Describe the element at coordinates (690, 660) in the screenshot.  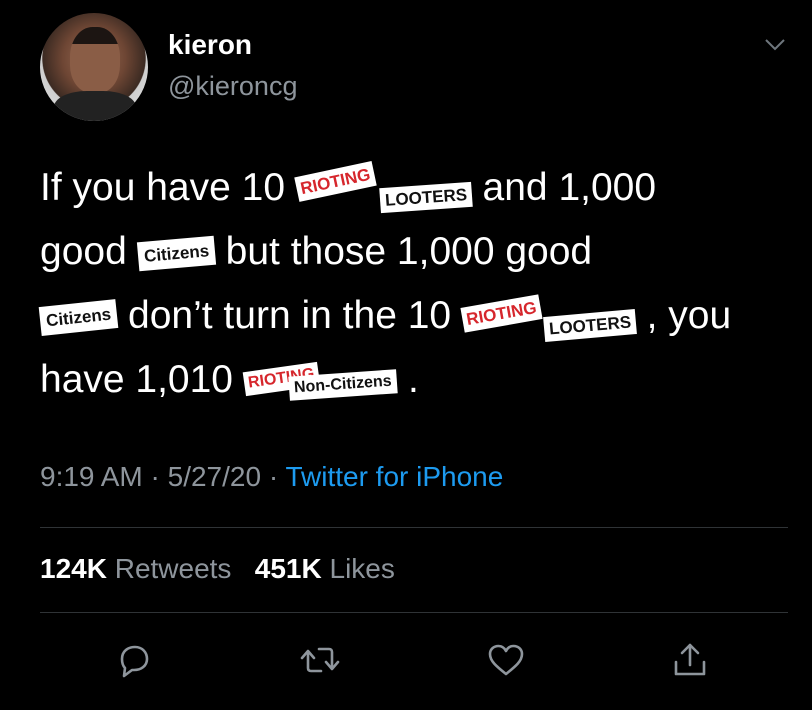
I see `share-icon` at that location.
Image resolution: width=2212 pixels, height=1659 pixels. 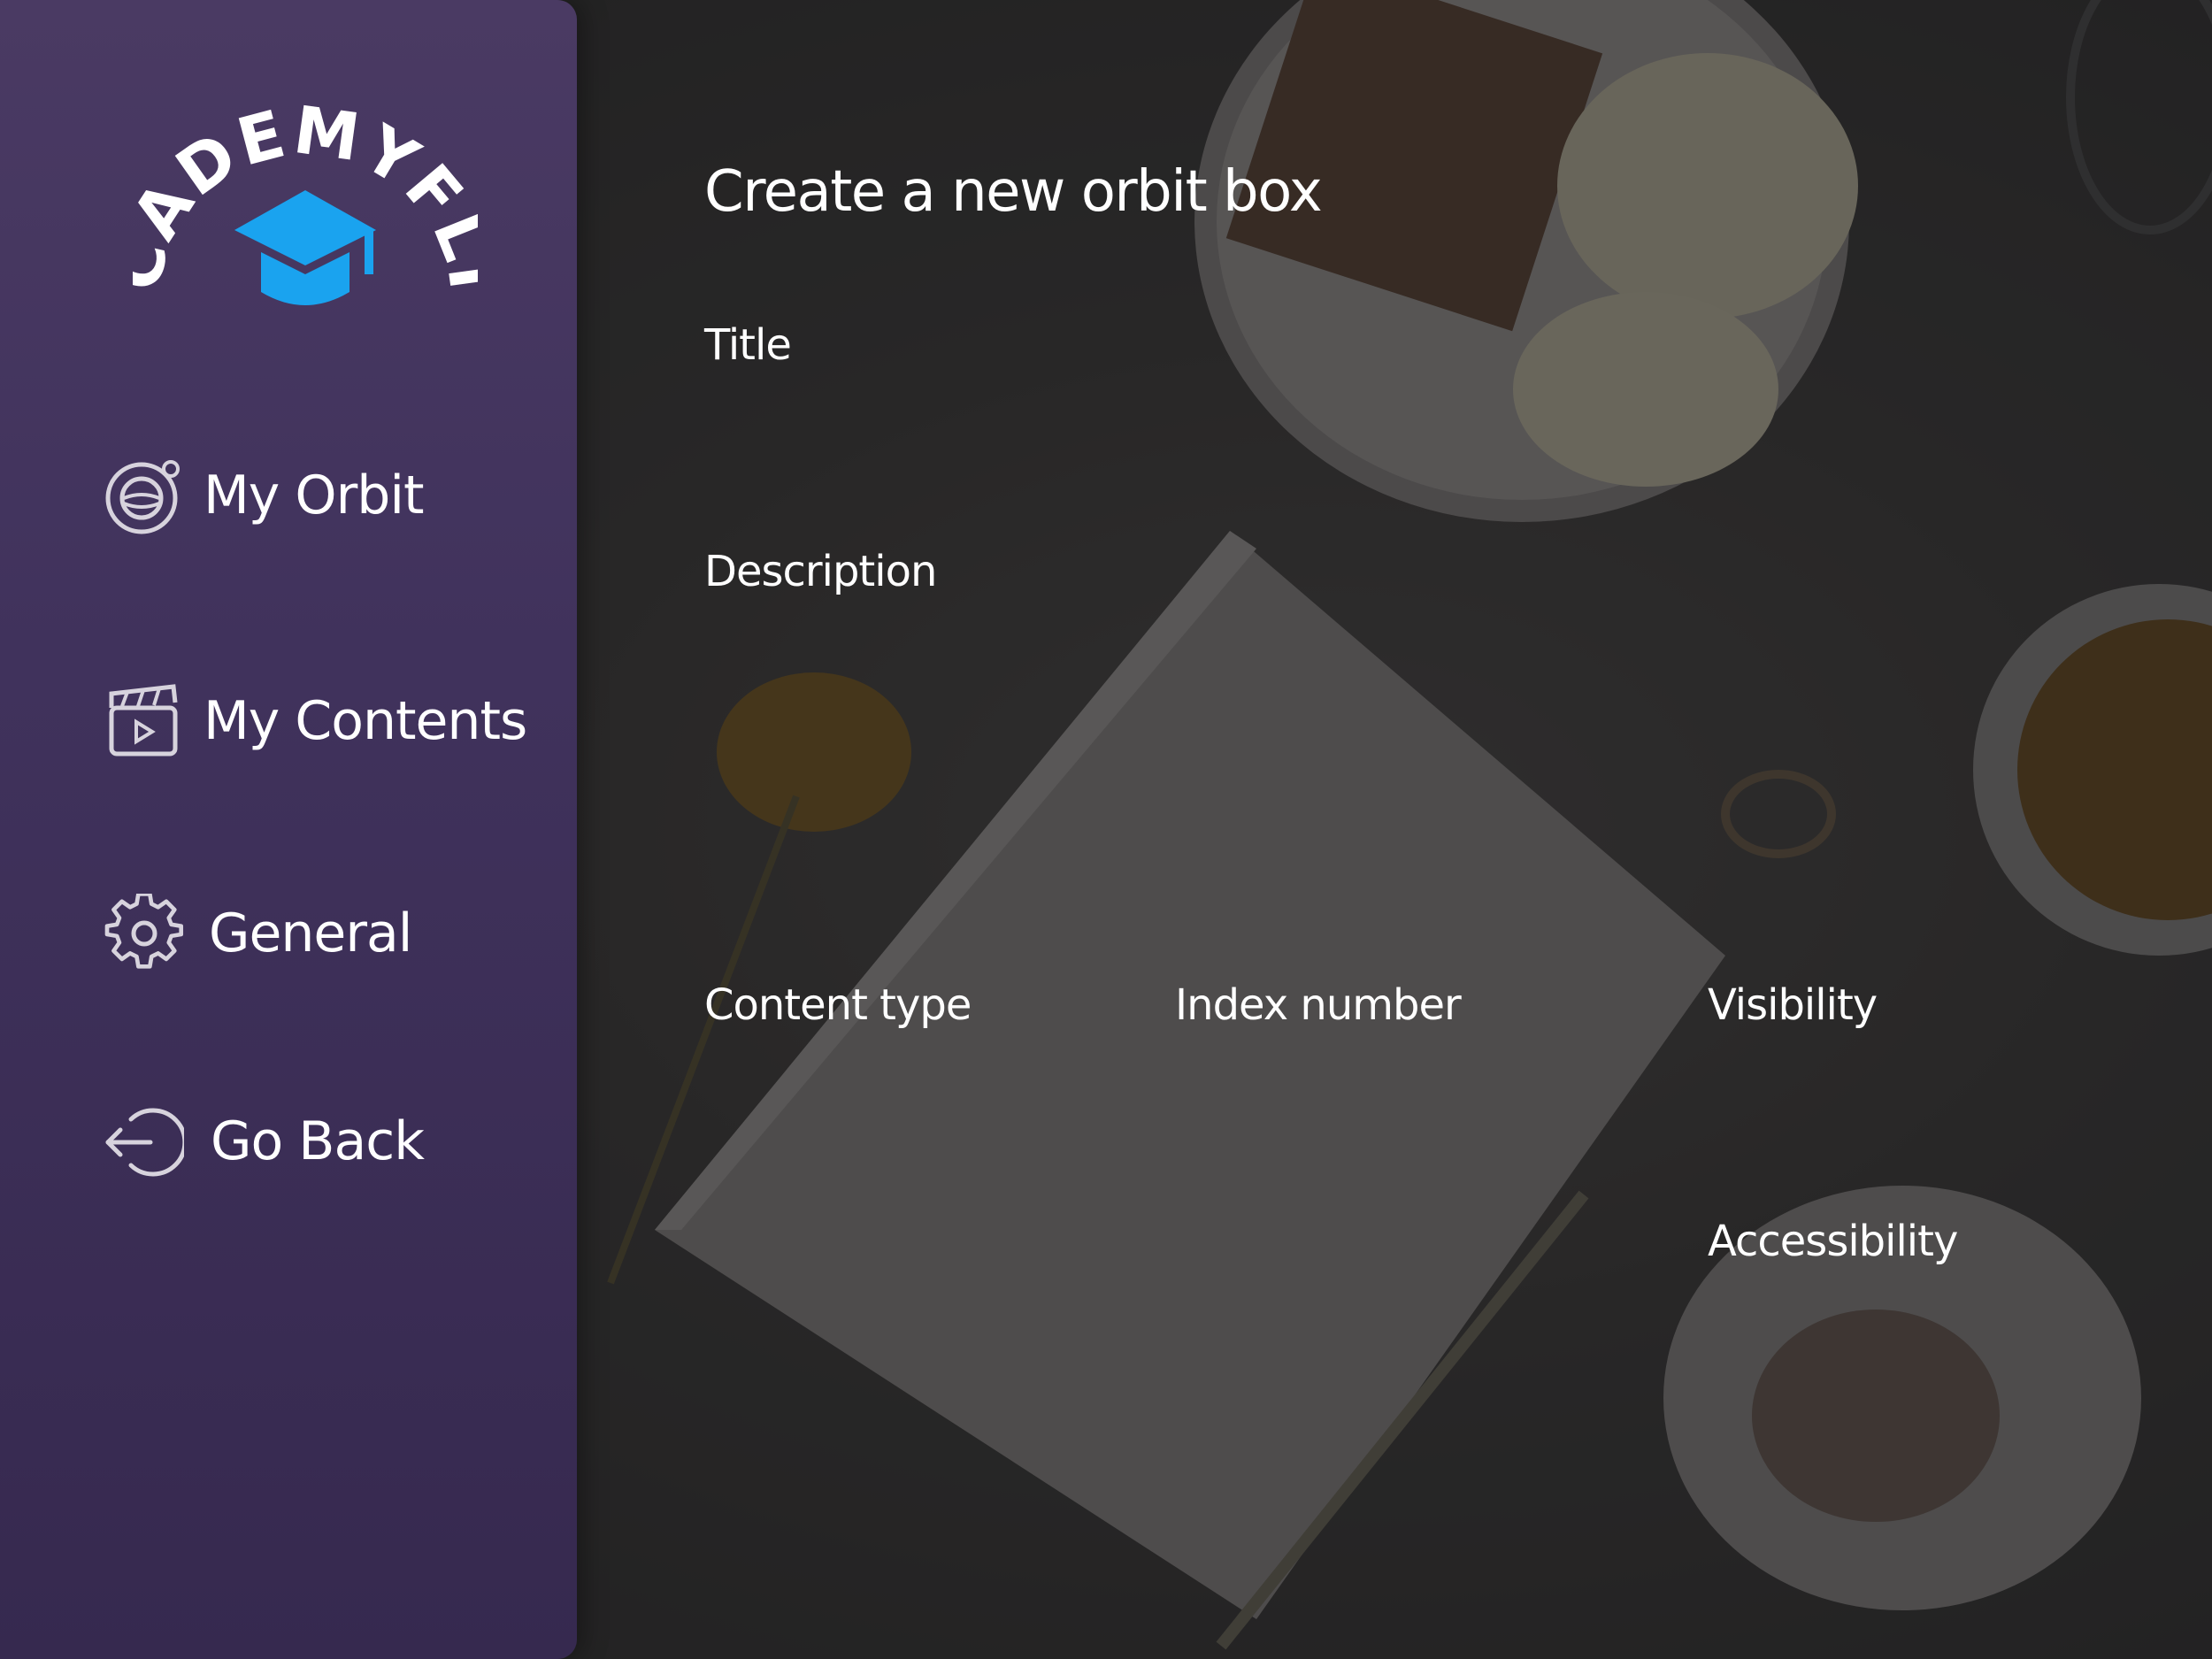 I want to click on title-label: Title, so click(x=748, y=345).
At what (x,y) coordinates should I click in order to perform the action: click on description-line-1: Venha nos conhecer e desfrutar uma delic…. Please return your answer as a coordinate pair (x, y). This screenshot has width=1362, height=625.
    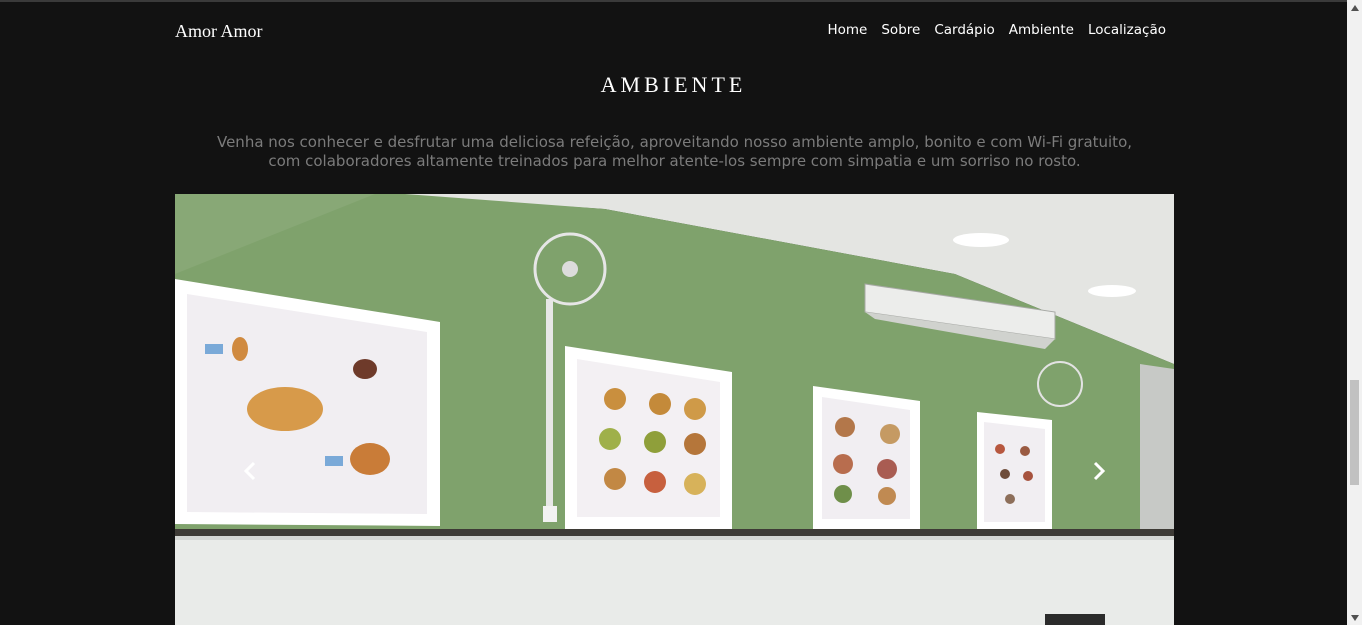
    Looking at the image, I should click on (674, 142).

ACTION ITEM:
Copy everything from the line containing "At what (x,y)" down to the end of the material above, word for word, with the pictures left out.

TASK RESULT:
At what (x,y) coordinates should I click in order to perform the action: click on description-line-1: Venha nos conhecer e desfrutar uma delic…. Please return your answer as a coordinate pair (x, y). This screenshot has width=1362, height=625.
    Looking at the image, I should click on (674, 142).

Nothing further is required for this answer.